# Activity list
A. Which outskirts of Dar es Salaam does the rainwater harvesting article name as places with piped water?
B. Copy the rainwater harvesting article word for word, beginning at the words "A STRUCTURE built" and stopping after "Mikocheni and Tegeta.".

:: Document extract ::

Rainwater harvesting: Another cost effective source of water

A STRUCTURE built for rainwater harvesting. In urban centres sim tanks could also be ideal.


“WATER is life,’’ this is a common saying all over the world. There can be no life without water. The daily consumption of water at various places, including homes and industries, justifies this old adage.

Even in offices, schools and hospitals, many activities depend on water. People and animals drink it whenever they are thirsty, and that makes it the most important element in our lives.

However, the availability of piped water in urban areas, especially in the city of Dar es Salaam seems to be confined to a few areas of the city centre and a few outskirts like Kimara, Mbezi, Tabata, Mikocheni and Tegeta.

Other parts of the city, including Mtoni and Temeke also receive piped water, though their neighbours like Mbag ala and Kongowe get supply from deep wells.

Other areas of the city, including Tabata, Segerea, Vingunguti, Gongo la Mboto have no choice but to rely on wells drilled either by Dar es Salaam Water and Sewerage Authority ( DAWASCO), otherwise they have to depend on individuals drilling wells at a very high cost.

:::
:: Extracted material ::

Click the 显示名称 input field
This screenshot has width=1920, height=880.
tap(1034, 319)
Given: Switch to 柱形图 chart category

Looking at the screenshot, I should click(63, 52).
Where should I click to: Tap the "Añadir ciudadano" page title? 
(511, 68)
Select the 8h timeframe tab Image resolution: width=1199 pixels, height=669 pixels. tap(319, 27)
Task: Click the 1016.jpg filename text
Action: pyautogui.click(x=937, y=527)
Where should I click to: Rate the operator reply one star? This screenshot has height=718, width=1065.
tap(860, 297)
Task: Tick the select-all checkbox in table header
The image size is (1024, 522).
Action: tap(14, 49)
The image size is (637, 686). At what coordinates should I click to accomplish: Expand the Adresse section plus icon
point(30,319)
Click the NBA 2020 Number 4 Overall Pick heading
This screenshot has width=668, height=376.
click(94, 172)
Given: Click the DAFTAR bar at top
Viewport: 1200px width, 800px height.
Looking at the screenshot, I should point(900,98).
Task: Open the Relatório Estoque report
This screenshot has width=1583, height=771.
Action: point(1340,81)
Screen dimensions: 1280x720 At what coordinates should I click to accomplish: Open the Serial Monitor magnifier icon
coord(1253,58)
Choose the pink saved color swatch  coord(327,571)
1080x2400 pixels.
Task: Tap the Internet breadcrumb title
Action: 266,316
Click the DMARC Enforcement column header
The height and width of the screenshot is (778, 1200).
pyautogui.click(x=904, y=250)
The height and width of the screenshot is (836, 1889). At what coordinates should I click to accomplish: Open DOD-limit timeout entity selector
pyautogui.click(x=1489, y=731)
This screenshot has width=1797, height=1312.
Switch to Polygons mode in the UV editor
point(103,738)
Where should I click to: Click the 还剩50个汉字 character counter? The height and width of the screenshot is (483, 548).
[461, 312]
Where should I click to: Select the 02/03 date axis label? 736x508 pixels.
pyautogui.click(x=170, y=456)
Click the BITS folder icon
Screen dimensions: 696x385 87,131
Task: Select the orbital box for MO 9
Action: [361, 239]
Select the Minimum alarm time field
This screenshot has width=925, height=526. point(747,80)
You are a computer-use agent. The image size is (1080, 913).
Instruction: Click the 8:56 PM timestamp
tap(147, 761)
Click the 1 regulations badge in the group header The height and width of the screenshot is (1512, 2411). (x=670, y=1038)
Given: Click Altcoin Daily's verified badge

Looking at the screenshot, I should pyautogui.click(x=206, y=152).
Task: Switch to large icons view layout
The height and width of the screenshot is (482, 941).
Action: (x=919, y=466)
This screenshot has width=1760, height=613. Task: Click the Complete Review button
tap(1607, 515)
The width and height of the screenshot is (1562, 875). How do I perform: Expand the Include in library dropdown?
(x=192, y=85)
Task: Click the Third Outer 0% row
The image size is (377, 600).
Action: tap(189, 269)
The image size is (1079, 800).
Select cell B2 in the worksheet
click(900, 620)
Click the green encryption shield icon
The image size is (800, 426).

:::

# Answer set
A. Kimara, Mbezi, Tabata, Mikocheni and Tegeta

B.
A STRUCTURE built for rainwater harvesting. In urban centres sim tanks could also be ideal.


“WATER is life,’’ this is a common saying all over the world. There can be no life without water. The daily consumption of water at various places, including homes and industries, justifies this old adage.

Even in offices, schools and hospitals, many activities depend on water. People and animals drink it whenever they are thirsty, and that makes it the most important element in our lives.

However, the availability of piped water in urban areas, especially in the city of Dar es Salaam seems to be confined to a few areas of the city centre and a few outskirts like Kimara, Mbezi, Tabata, Mikocheni and Tegeta.